▶ _Your objective_
Would you please give every entry again exactly, without the pictures?

▶ _Extracted records_

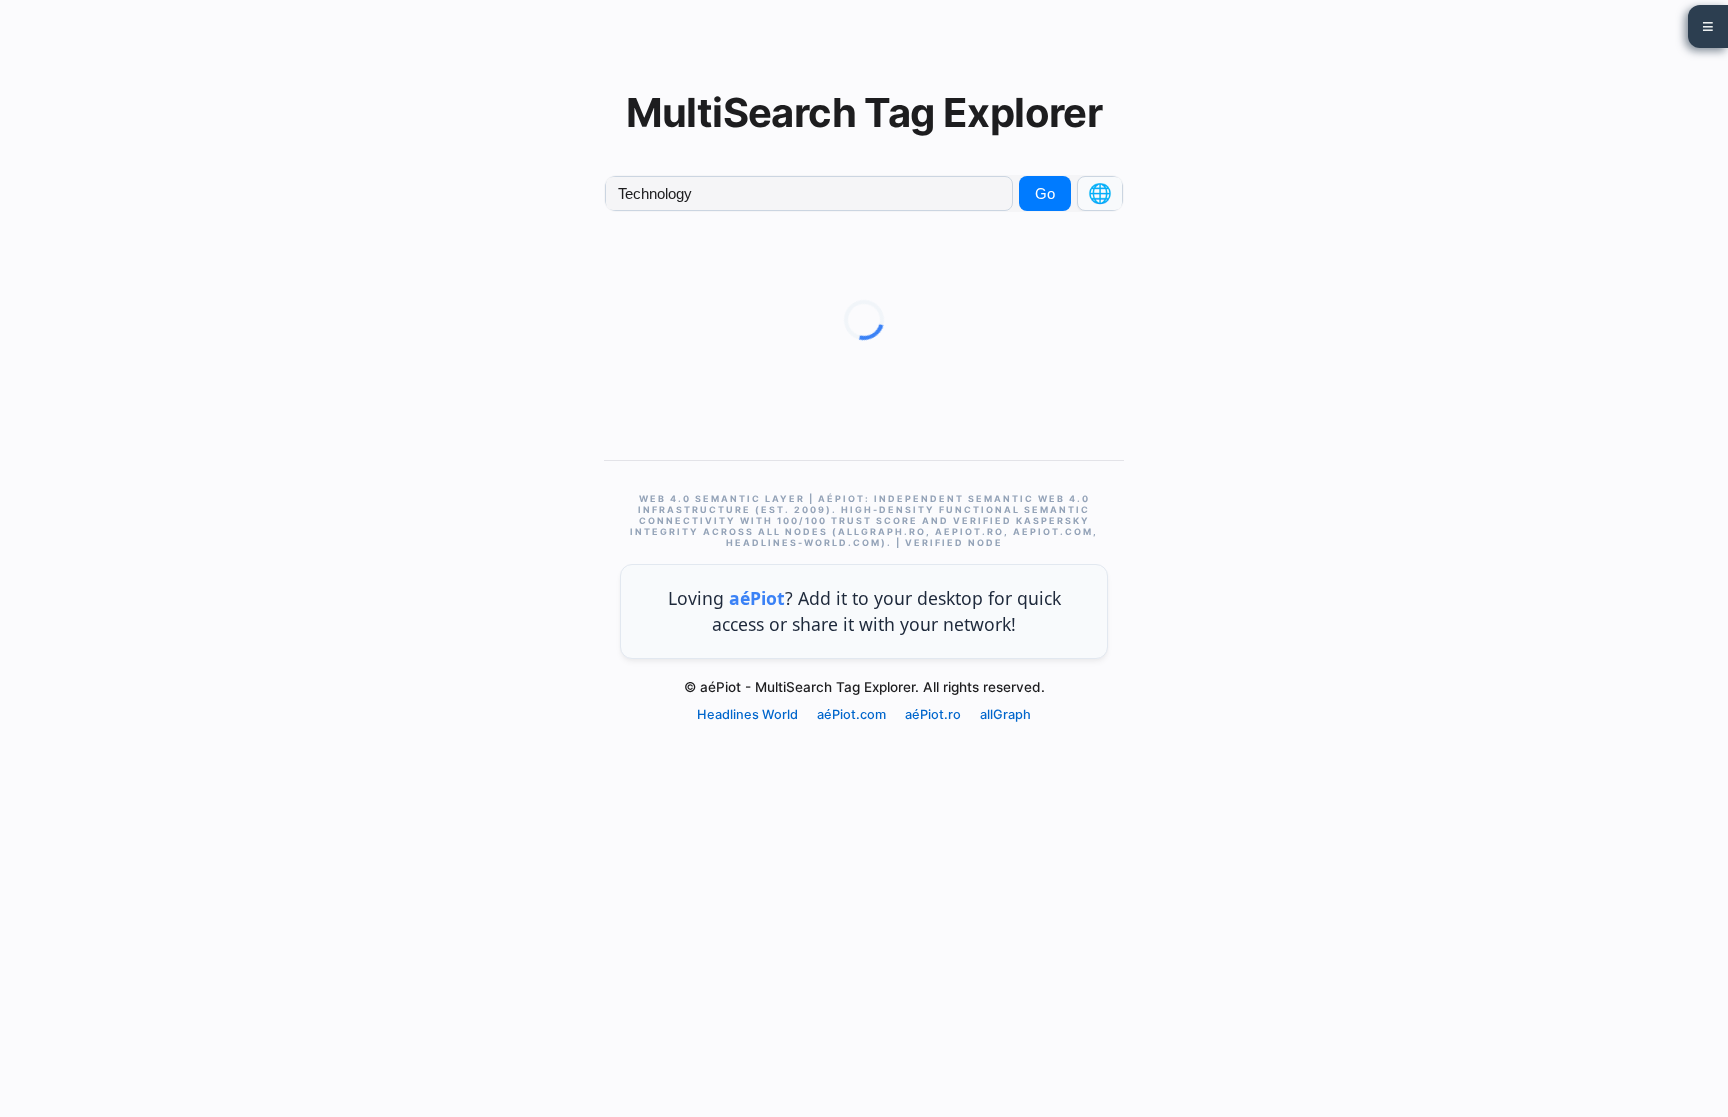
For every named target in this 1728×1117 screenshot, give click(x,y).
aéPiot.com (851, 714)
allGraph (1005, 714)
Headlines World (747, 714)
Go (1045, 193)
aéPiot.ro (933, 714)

▶ _Written response_
For every named target in this 1728×1117 screenshot, give click(x,y).
aéPiot.com (851, 714)
allGraph (1005, 714)
Headlines World (747, 714)
Go (1045, 193)
aéPiot.ro (933, 714)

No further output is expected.